Is it any wonder that they are even more shocked that the political campaigners of anti-prevention and misinformation are targeting physicians, nurses and other health professionals who, while working hard to save lives of the unvaccinated, are encouraging people to practice prevention of COVID?

Yet they don’t stop trying to save lives.

Instead of doughnuts

Health professionals will accept but don’t expect tributes for doing their jobs; they are rewarded by success when lives are saved and quality of life restored. Still, they are often on the receiving end of sincere attempts to express our heartfelt gratitude for the care that may have saved a life or simply made one’s life easier.

Remember how meaningful it was when New York City residents went outside at 7 p.m. and clapped for all health professionals who put their own lives at risk to save lives from COVID before vaccines were available.

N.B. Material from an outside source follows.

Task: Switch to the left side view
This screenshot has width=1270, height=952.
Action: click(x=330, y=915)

Being vaccinated may reduce the risk but it doesn’t prevent exhaustion from relentless physical and emotionally draining work of caring for the severely ill COVID patient. Alas, it is the stubborn resistance to public health and science that has our emergent health care access and our life saving personnel to this point.

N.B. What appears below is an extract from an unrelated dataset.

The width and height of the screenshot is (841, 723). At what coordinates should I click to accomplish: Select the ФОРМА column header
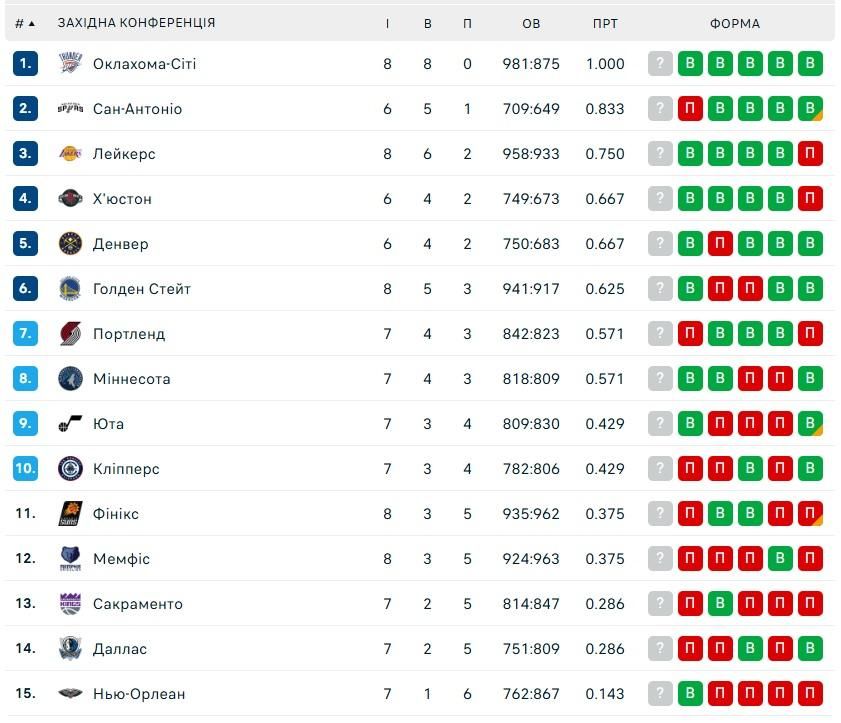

What can we do to show our appreciation?

We can get vaccinated for and avoid exposure to COVID.

We can send letters of appreciation for posting on bulletin boards.

We can post appreciation on Facebook pages of institutions.

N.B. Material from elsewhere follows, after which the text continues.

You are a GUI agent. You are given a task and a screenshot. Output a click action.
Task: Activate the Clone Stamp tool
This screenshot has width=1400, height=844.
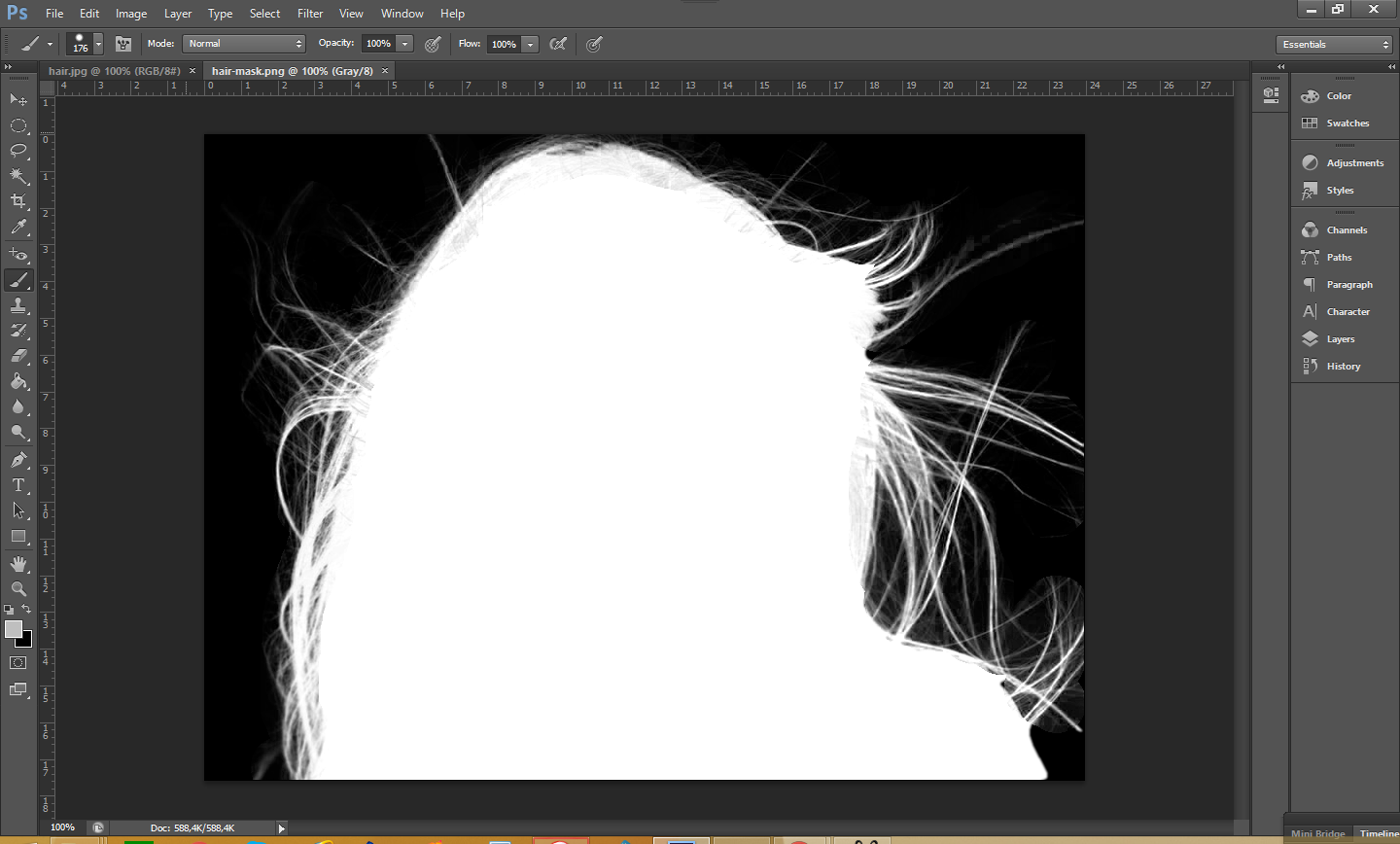pyautogui.click(x=18, y=305)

We can praise the vaccinated.

We can keep informed and talk with the unvaccinated willing to listen and learn.

We can support businesses that hold fast to rules that protect staff and customers from exposure to COVID.

We can elect people who refuse to politicize the delivery of health care and the prevention of disease.

Managing our schadenfreude

Nurses, doctors, respiratory therapists and other health workers can be forgiven for seeing selfishness in the cavalier attitude of those who risk their own lives and flaunt the rule of keeping your COVID to yourself.

So can we ordinary vaccinated people be forgiven for our own resentment and anger as we return to masking, canceling celebrations and zoom. We can be forgiven for a bit schadenfreude when the bigger purveyors of vaccine misinformation get the dreaded COVID.

“Told you so!”

Forgiven until we remember our humanity and let it go.

Every bit of schadenfreude and resentment dissipates for most of us at the door of human suffering in the hospital, emergency room, scene of the accident and chapel of grieving.

It does for me, and I’m no saint. I’m a nurse.